The Australian government says agencies have made "good progress" toward enabling IPv6 by year end. However, Internet Society of Australia (ISOC-AU) President Narelle Clark said she has doubts that this will happen without a formal mandate like the one in the US.
“Agencies are expected to have their external facing ICT systems IPv6 capable by [the end of] December 2012,” said a spokeswoman for the the Australian Government Information Management Office.
“This is a target date and not mandatory. Agencies regularly report their progress and most are likely to achieve this date.”
The Australian government set the end-of-December 2012 goal in a 2008 paper, A Strategy for the Implementation of IPv6 in Government Agencies (PDF). The Strategy outlined a three-stage process to transition to IPv6 with target dates for each phase.
ISOC AU’s Clark is not quite as upbeat about the government’s movement to IPv6. “I'm not seeing a lot of progress,” she told Computerworld Australia. The team at AGIMO “have been very thorough and supportive. Sadly, their effectiveness has been low.”
To illustrate her point, Clark points to a survey of government agencies by Internet architect Mark Prior. Covered with red “FAIL” signs, the chart paints a more pessimistic picture of agencies’ adoption of IPv6.

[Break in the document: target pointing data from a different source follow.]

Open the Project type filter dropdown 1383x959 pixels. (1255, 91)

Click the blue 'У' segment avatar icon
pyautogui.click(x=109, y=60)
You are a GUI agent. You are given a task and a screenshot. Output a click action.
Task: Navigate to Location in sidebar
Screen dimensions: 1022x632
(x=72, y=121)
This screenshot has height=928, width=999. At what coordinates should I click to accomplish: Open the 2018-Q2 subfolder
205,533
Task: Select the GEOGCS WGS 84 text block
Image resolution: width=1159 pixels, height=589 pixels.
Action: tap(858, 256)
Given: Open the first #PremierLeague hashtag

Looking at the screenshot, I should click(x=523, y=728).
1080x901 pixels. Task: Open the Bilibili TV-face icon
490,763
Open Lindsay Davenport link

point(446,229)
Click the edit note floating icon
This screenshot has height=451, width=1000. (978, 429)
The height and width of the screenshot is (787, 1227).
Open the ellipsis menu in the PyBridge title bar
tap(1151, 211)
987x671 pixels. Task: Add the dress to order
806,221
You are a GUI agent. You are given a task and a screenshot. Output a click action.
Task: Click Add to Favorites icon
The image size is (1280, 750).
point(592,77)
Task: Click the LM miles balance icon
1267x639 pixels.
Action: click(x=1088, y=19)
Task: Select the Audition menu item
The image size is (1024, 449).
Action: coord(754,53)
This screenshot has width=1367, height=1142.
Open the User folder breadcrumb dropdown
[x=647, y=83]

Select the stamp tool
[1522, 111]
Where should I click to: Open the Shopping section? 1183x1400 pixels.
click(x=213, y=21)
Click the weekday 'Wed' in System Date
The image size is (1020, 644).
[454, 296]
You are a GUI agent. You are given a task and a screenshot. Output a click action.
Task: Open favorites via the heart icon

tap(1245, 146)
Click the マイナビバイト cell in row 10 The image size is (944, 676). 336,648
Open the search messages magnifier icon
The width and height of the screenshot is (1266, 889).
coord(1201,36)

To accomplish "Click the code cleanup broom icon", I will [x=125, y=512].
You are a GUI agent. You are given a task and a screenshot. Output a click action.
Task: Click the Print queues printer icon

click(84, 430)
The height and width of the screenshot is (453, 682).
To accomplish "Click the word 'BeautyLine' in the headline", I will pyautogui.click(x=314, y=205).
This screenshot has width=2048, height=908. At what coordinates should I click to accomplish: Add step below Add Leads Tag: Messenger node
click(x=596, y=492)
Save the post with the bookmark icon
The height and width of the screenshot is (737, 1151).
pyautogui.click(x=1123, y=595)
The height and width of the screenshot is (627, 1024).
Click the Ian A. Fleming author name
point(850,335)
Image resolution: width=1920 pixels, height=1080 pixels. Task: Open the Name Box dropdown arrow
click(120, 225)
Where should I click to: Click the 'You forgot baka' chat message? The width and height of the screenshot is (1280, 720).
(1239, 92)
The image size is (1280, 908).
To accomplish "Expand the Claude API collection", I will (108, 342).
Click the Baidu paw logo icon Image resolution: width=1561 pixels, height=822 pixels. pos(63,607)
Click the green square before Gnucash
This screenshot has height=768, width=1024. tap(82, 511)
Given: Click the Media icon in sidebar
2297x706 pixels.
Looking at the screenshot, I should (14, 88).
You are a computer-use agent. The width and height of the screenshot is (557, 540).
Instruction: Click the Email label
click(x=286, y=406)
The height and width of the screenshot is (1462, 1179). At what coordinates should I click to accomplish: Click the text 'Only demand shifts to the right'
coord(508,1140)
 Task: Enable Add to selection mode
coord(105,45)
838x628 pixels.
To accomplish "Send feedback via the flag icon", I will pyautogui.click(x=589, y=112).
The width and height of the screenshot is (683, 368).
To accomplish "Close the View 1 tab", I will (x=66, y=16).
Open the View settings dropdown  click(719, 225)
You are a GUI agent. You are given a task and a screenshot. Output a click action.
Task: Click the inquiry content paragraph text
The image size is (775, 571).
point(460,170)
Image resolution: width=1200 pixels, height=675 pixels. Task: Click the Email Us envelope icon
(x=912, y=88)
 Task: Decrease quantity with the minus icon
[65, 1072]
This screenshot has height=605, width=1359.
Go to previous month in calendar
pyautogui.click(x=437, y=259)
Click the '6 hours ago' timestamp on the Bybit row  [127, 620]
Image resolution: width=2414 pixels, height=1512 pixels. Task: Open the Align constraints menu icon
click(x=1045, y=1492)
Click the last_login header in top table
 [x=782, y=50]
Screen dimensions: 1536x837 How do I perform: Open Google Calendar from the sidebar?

“I am more and more inclined towards a mandate” requiring Australian government agencies to adopt IPv6, Clark said.
An IPv6 mandate in the US ordered by the nation’s former CIO Vivek Kundra went into effect on 30 September. It requires all federal government agencies to make all public websites and email available on IPv6.
Even with a mandate, US agencies are still far from 100 per cent IPv6 enabled, according to numbers from the National Institute of Standards and Technology (NIST) dated 4 October. The chart shows that only about 20 per cent of domains have IPv6 enabled for Web. However, industry observers still say that’s good progress.
Clark said it’s “extremely important” to the IPv6 transition that government agencies commit to the new addressing scheme.
“With government adopting and providing services over IPv6 you more quickly get to economies of scale,” she said.
“You also stop more of the finger pointing, where the ISPs claim there is no need, because there is no content, and the content providers claim there is no one using it, therefore no need to provide content.”
“Unfortunately with the transition taking as long as it is we are stuck with NAT [network address translation] and will be for some time,” Clark said.
NAT is a process whereby IP address information of IP traffic is modified while in transit. “With NAT you get extra latency (ie delays in content delivery), mismatching of flows, more dropped flows, and more traffic unable to be set up in the first place. That means: missed pages, missed calls, and missed business/education/communication,” she said.
“Another issue with wider and wider implementation of NAT is that it provides a distorted network model — tromboning everyone's traffic through NAT boxes rather than over more optimum paths,” Clark said. “This results in more delay and bandwidth inefficiencies—congestion where you don't need it.”
IPv6 provides about 340 trillion IP addresses, compared to 4 billion addresses under IPv4. Exhaustion of IPv4 addresses has necessitated the transition. When it came to IPv6 adoption, Australia was behind Azerbaijan and many Asian countries going into World IPv6 Day this past June.